High-Dose Melphalan and a Second Stem Cell Transplant or Low-Dose Cyclophosphamide in Treating Patients With Relapsed Multiple Myeloma After Chemotherapy

Multiple Myeloma and Plasma Cell Neoplasm Clinical Trial

Official title:

Myeloma X Relapse (Intensive): A Phase III Study to Determine the Role of a Second Autologous Stem Cell Transplant as Consolidation Therapy in Patients With Relapsed Multiple Myeloma Following Prior High-dose Chemotherapy and Autologous Stem Cell Rescue.

Clinical Trial Details — Status: Recruiting

Administrative data

• NCT number: NCT00747877
• Other study ID #: LCC-HM05/7287
• Secondary ID: CDR0000612567EU-
• Status: Recruiting
• Phase: Phase 3
• First received: September 4, 2008
• Last updated: August 9, 2013
• Start date: April 2008

Study information

• Verified date: June 2009
• Source: National Cancer Institute (NCI)
• Contact: n/a
• Is FDA regulated: No
• Health authority: Unspecified
• Study type: Interventional

Clinical Trial Summary

RATIONALE: Giving chemotherapy and bortezomib before a peripheral stem cell transplant stops the growth of cancer cells by stopping them from dividing or killing them. Giving colony-stimulating factors, such as G-CSF, and certain chemotherapy drugs, helps stem cells move from the bone marrow to the blood so they can be collected and stored. Chemotherapy is then given to prepare the bone marrow for the stem cell transplant. The stem cells are then returned to the patient to replace the blood-forming cells that were destroyed by the chemotherapy and bortezomib. It is not yet known whether high-dose melphalan given together with a second stem cell transplant is more effective than low-dose cyclophosphamide in treating patients with relapsed multiple myeloma.

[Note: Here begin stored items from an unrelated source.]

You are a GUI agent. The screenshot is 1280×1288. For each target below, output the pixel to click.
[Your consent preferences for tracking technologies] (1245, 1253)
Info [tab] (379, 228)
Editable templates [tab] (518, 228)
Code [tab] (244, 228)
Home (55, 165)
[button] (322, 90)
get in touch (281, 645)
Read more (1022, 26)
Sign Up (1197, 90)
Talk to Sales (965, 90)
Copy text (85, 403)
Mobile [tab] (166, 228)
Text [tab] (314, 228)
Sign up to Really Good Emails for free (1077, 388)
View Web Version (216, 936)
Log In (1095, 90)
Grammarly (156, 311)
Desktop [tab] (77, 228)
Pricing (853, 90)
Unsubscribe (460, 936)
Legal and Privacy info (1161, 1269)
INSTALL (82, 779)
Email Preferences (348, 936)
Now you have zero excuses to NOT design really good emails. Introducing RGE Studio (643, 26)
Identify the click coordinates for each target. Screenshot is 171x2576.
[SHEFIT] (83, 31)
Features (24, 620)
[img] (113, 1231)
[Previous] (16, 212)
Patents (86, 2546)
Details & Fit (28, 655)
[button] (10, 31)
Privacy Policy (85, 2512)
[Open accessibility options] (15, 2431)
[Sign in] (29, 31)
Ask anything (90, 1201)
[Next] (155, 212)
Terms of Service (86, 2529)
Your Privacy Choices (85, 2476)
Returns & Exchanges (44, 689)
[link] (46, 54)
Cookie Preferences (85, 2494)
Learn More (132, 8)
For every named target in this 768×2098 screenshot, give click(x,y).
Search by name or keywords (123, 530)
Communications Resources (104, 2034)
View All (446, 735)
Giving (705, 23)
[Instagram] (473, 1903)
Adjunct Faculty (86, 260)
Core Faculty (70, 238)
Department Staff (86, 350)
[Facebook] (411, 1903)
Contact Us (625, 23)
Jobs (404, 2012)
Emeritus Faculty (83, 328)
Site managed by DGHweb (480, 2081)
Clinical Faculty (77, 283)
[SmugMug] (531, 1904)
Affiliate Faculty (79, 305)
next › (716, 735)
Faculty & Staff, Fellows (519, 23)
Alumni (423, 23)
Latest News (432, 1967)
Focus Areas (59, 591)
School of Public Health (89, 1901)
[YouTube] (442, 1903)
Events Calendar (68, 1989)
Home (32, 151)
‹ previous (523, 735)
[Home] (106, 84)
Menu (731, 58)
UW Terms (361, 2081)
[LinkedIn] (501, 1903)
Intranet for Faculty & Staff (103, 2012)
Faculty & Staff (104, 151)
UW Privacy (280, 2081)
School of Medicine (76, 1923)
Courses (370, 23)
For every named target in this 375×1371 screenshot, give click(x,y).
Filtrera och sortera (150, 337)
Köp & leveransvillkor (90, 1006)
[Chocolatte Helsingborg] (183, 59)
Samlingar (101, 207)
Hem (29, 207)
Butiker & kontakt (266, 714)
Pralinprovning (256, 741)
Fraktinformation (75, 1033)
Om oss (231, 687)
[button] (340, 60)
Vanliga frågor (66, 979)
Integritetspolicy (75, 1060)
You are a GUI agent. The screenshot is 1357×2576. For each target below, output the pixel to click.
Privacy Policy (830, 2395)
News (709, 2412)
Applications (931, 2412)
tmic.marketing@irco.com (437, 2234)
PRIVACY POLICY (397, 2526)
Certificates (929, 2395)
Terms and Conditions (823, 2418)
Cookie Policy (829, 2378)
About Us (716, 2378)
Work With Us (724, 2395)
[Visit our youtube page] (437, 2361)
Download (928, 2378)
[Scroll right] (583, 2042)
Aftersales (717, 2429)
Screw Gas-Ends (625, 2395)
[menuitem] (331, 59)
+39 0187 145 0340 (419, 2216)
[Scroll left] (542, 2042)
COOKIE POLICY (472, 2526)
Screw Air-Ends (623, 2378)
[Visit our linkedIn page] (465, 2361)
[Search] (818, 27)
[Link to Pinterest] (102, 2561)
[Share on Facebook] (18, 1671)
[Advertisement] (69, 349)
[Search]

PURPOSE: This randomized phase III trial is studying giving high-dose melphalan together with a second stem cell transplant to see how well it works compared with low-dose cyclophosphamide in treating patients with relapsed multiple myeloma after chemotherapy.

Description:

OBJECTIVES:

Primary

• To determine the effect on freedom from disease progression in patients with relapsed multiple myeloma treated with re-induction therapy comprising bortezomib, doxorubicin hydrochloride, and dexamethasone (PAD) followed by a second autologous stem cell transplantation (ASCT) with high-dose melphalan vs low-dose cyclophosphamide consolidation therapy.

Secondary

• To assess the response rate of PAD in patients following a previous autograft.

• To compare the overall response rate of patients following high-dose melphalan chemotherapy and autologous stem cell transplantation with low-dose cyclophosphamide consolidation therapy.

• To assess the overall survival of patients treated with this regimen.

• To assess the safety and toxicity of a second ASCT in these patients.

• To assess the safety and toxicity of PAD in these patients.

• To assess the feasibility of stem cell collection following PAD in these patients.

• To determine the impact of this regimen on pain and quality of life in these patients.

OUTLINE: This is a multicenter study.

• Re-induction (PAD) therapy: Patients receive bortezomib IV on days 1, 4, 8, and 11, doxorubicin hydrochloride IV continuously on days 1-4, and oral dexamethasone on days 1-4 (and days 8-11 and 15-18 of course 1 only). Treatment repeats every 21 days for up to 4 courses in the absence of disease progression or unacceptable toxicity.

• Peripheral blood stem cell (PBSC) mobilization and harvest: Within 6-12 weeks, some patients receive cyclophosphamide IV on day 0 and filgrastim (G-CSF) subcutaneously (SC) beginning on day 1 and continuing to time of PBSC harvest. PBSCs are then collected.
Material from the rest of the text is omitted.